The Centers for Medicare & Medicaid Services (CMS) recently published a proposed rule, 89 FR 61596, that revives portions of a 2022 proposal to amend the Medicare Overpayment Rule. The 2024 proposed rule comes after consideration of the various public comments received relating to the 2022 proposed rule. Both proposals are in response to changes to the Affordable Care Act, Section 1128J(d) of the Social Security Act which requires a provider who has received an overpayment from Medicare to report and return the overpayment, as appropriate, and to report the reason for the overpayment within sixty days of identifying the overpayment (the Medicare Overpayment Rule).
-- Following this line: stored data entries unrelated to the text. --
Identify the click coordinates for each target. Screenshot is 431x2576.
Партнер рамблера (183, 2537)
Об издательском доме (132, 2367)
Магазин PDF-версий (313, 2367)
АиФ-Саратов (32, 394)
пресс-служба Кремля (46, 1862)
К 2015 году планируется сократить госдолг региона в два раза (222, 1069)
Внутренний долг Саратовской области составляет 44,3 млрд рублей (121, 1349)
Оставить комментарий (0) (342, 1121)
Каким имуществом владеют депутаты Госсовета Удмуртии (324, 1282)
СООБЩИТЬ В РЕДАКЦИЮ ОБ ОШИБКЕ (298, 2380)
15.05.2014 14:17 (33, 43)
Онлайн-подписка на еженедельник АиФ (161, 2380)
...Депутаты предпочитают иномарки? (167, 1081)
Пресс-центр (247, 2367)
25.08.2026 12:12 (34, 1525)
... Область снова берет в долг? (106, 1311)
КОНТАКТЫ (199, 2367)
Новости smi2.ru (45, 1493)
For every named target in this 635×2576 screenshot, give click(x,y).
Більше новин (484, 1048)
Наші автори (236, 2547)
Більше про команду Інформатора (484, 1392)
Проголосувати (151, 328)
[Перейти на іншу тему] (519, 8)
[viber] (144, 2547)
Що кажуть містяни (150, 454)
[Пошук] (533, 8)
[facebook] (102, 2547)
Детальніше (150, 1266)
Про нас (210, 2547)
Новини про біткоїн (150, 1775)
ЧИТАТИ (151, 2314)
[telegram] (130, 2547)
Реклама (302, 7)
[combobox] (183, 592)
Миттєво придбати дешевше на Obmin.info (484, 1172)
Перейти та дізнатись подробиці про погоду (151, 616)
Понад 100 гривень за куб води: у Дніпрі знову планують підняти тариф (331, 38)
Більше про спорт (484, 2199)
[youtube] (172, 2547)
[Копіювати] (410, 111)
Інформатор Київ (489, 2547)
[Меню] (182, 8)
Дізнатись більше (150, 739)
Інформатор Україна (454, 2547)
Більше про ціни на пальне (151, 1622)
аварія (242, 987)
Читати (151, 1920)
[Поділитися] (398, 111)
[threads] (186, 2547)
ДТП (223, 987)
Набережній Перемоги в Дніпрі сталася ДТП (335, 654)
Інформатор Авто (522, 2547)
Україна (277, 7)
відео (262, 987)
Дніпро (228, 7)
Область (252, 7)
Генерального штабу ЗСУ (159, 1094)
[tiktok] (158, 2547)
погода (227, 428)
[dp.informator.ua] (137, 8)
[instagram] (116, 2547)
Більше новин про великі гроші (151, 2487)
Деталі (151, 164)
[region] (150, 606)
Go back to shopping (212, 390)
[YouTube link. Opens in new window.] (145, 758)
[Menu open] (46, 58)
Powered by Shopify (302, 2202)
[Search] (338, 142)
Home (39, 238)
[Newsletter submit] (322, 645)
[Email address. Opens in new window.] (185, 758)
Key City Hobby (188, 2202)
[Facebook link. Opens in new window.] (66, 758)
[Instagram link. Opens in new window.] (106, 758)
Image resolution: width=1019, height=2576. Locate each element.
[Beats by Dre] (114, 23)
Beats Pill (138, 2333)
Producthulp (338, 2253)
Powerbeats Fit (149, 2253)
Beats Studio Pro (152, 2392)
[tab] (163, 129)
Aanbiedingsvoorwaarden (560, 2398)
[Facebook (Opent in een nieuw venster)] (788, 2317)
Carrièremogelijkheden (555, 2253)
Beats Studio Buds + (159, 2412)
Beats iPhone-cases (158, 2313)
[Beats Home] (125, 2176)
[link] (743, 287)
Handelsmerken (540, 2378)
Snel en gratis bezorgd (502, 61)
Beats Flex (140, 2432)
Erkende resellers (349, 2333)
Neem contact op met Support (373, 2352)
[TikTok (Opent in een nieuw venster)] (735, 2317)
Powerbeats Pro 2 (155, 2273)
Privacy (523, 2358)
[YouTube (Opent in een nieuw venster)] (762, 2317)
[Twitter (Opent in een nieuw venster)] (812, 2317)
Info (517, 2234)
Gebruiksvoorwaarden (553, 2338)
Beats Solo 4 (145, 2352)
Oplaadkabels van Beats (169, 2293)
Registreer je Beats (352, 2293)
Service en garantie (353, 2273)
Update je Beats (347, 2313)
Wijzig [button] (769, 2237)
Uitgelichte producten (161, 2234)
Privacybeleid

The 2022 proposal sought to remove the existing “reasonable diligence” standard and replace it with the False Claims Act’s (FCA) knowledge standard. This new standard would define an overpayment as “identified” only when a person has actual knowledge of the overpayment or acts in reckless disregard or deliberate ignorance of it. This is a significant deviation from the current “reasonable diligence standard.” The 2022 rule was not finalized and is still under consideration by CMS.
The 2024 proposed rule builds on the 2022 proposal providing an extension of the sixty-day deadline and giving providers up to 180 days to investigate whether an overpayment has occurred. The sixty-day deadline may be extended if a provider has identified an overpayment but has not yet completed a good-faith investigation to determine the existence of the same or similar overpayments. To obtain the extension, the provider must actually complete the good faith investigation.